500円DVDにて再観。ジュリアン・デュヴィヴィエの詩的リアリズム作品の代表作である。この時代の映画は設定の上手さが作品の根幹を成している作品が多い。[第三の男][カサブランカ]、町や都市がの特異など状況が作品の形成に重要な役割を果たしている。この映画で舞台になるのはフランス領アルジェリアにある犯罪の街カスバを舞台としている。主人公のぺぺ・・ル・モコ(ジャン・ギャバン)は大泥棒であり、カスバを仕切るボスだ。ここにいる以上は警察の包囲網で外に出ることは出来ないという設定が秀逸なのだ。そこにフランスの香りを漂わせるダイヤを腕に巻いた妖しいギャビー(ミレーユ・バラン)がやってきて、ぺぺと恋に落ちる。これを利用してぺぺ逮捕を目論むスリマン刑事(リュカ・グリドゥ)がいて、彼女に嫉妬するぺぺの愛人イネス(リーヌ・ノロ)の存在が、ラストのキイ・ポイントになるのだ。
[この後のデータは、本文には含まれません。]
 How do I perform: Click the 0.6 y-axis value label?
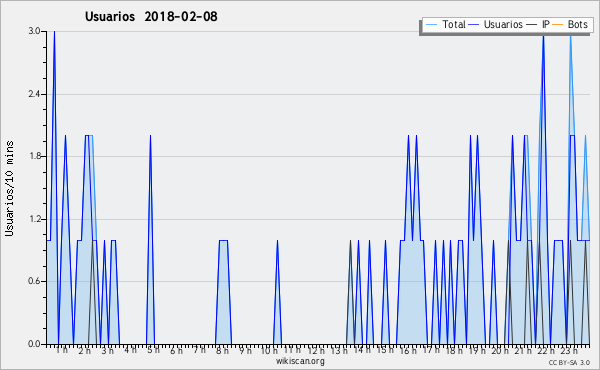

 デュヴィヴィエは冒頭でフランス警察のガサ入れが失敗する様子で始める。ぺぺが可愛がる若手ピエロ(ジルベール・ジル)がレジス(シャルパン)の裏切りで殺されるなど、精神的に追いつめられていく、あたりが実にリアルなのだ。虚しき悲恋映画である本作だかがサスペンス映画の要素もある。
 港、汽笛、小道具の使い方も秀逸で作品にセンスを感じさせるた。